**Directions**
Starting at the line with "Select the map scroll in hotbar" and continuing through the end of the records, give every line again, requests included, after adding -108 to each coordinate in the answers. Omit the pictures from what you return.

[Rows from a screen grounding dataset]

▶

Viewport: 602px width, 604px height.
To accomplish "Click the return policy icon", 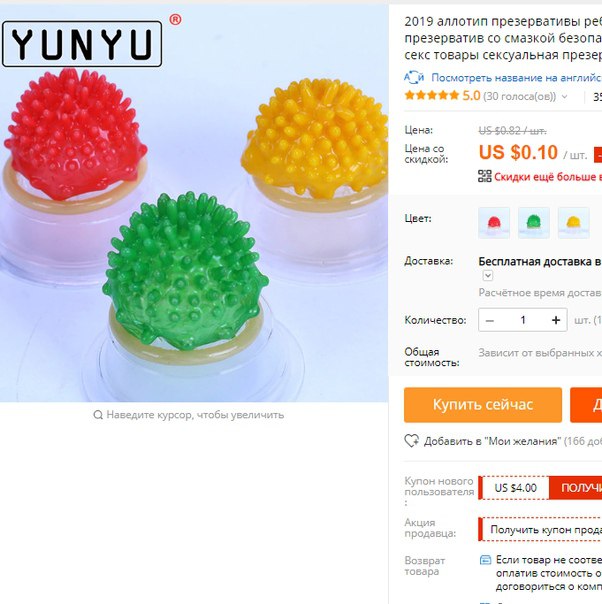I will (x=485, y=560).
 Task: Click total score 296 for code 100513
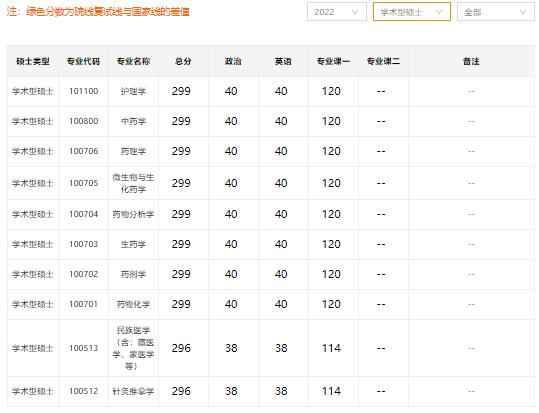click(x=181, y=348)
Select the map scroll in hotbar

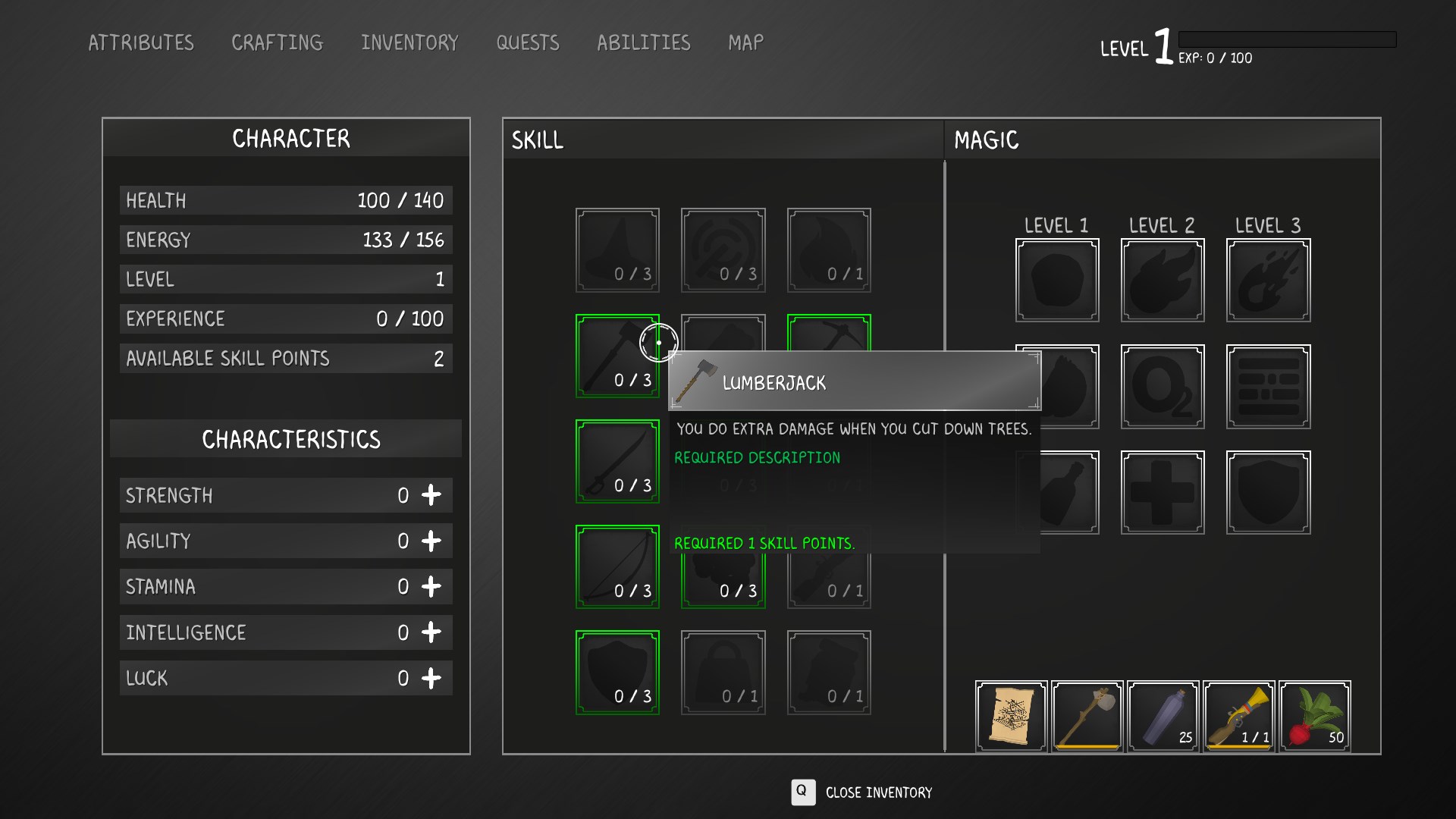click(1011, 716)
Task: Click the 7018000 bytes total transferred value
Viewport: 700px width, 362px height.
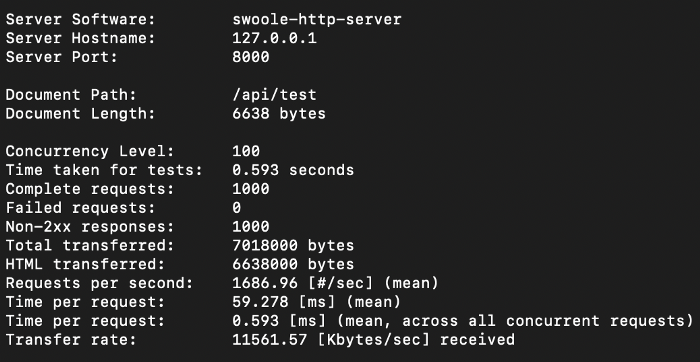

◀

**Output of the task**
Select the map scroll in hotbar

click(903, 608)
Task: Click the 7018000 bytes total transferred value
Viewport: 700px width, 362px height.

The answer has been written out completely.